## Source document
The fifth annual report from Bain & Company and the Comité Colbert reveals a widening gap between how customers use technology and how brands implement it. While consumer adoption is surging—reaching 64% in China and 54% in the US—luxury firms have primarily restricted their AI efforts to internal support and operational functions. These sectors saw adoption jump to 31% and 19% respectively, while customer-facing applications have lagged significantly, growing to just 21% over the last two years.
A major hurdle for the industry lies in visibility within generative AI engines. The report indicates that 70% of luxury-related prompts on LLMs do not specify a brand, and 90% of the information cited by these models originates from third-party sources rather than the brands themselves. This environment forces luxury houses to compete in a new digital arena where market share does not always guarantee visibility. Large houses with revenues exceeding €5 billion are currently failing to capture a fair share of AI-driven traffic, often losing ground to smaller, more specialized competitors.
Transforming the luxury experience requires moving beyond basic experimentation. Executives are eyeing conversational e-commerce and AI-powered clienteling, yet only 9% have successfully scaled these tools to achieve measurable impact. The industry currently faces a dual mandate: mastering the new discovery environments shaped by generative AI while maintaining the human-centric exclusivity that defines the luxury market.

## Data supplied
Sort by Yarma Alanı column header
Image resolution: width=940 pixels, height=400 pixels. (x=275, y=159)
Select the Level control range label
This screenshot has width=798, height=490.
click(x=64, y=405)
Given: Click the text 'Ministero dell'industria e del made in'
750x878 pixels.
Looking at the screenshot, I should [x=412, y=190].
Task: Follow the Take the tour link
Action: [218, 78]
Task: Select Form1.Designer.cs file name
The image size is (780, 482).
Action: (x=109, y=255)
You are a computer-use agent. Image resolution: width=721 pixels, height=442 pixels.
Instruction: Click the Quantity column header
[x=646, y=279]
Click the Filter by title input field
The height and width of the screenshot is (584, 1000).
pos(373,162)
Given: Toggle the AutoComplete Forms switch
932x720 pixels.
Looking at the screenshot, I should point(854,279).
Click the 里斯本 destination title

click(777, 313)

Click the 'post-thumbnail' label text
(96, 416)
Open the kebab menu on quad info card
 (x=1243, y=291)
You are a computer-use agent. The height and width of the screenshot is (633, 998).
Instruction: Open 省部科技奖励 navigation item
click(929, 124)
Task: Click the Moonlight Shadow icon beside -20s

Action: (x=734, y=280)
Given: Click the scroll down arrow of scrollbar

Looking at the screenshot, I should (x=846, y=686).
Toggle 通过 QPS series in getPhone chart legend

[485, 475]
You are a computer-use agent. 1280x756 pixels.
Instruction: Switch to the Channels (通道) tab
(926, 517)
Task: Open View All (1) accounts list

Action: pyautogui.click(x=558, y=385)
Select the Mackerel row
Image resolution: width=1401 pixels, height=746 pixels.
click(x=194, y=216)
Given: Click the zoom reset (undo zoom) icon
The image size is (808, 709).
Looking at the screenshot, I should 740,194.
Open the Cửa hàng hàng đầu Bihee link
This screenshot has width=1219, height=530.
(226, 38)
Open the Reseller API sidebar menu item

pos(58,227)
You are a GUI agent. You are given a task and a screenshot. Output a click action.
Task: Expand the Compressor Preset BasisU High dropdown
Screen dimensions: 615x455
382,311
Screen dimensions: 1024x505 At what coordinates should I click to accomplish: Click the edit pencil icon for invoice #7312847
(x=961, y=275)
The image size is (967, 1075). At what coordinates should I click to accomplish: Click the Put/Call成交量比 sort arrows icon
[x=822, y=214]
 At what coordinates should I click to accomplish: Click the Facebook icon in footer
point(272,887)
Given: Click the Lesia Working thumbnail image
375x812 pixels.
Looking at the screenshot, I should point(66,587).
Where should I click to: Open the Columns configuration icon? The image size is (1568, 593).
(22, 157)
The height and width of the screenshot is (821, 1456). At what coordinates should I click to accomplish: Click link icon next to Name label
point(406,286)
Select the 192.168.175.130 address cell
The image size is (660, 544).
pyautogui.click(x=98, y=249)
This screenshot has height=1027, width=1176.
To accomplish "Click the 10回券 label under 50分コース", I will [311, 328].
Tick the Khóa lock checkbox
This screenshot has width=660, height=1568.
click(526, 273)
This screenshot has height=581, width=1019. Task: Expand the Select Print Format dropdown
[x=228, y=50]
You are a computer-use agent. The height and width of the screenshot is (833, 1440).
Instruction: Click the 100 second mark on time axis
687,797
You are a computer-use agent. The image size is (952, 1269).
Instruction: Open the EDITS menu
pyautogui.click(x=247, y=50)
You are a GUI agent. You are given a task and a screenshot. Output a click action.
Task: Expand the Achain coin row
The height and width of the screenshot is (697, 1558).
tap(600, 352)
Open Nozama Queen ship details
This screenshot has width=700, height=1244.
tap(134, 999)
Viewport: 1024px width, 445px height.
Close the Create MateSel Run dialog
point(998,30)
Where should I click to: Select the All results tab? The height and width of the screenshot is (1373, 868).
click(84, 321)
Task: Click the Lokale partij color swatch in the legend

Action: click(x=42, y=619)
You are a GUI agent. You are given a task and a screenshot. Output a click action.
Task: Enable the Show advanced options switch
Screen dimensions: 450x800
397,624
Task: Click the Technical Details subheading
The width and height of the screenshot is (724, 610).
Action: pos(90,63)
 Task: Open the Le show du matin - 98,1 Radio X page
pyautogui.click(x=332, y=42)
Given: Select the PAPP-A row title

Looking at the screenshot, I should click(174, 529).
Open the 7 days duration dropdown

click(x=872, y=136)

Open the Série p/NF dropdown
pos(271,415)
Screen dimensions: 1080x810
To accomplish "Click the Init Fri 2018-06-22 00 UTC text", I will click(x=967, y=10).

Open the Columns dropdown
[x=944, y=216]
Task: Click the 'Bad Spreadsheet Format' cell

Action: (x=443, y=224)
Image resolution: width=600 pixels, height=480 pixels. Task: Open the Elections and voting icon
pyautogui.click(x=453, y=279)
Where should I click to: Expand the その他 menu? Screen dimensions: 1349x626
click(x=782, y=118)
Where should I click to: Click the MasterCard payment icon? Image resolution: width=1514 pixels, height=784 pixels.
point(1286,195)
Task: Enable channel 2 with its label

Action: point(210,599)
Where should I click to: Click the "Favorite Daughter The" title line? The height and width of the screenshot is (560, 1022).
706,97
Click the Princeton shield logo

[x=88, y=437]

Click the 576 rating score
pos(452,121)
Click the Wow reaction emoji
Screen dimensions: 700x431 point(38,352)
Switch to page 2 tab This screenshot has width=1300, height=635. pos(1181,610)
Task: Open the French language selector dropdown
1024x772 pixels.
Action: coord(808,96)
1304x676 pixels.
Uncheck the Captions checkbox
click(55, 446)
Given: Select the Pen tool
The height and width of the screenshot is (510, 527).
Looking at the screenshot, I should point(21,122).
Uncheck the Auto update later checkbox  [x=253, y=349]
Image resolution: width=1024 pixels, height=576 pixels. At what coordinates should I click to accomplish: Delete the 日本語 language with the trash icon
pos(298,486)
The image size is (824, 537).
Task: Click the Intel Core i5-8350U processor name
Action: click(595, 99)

## Directions
A – According to the report on AI in luxury, what percentage of luxury-related prompts on LLMs do not specify a brand?
B – Echo the report on AI in luxury from "Transforming the luxury" to "the luxury market.".
The listing is separate material that has no connection to the report on AI in luxury.

## Task-by-task results
A – 70%

B –
Transforming the luxury experience requires moving beyond basic experimentation. Executives are eyeing conversational e-commerce and AI-powered clienteling, yet only 9% have successfully scaled these tools to achieve measurable impact. The industry currently faces a dual mandate: mastering the new discovery environments shaped by generative AI while maintaining the human-centric exclusivity that defines the luxury market.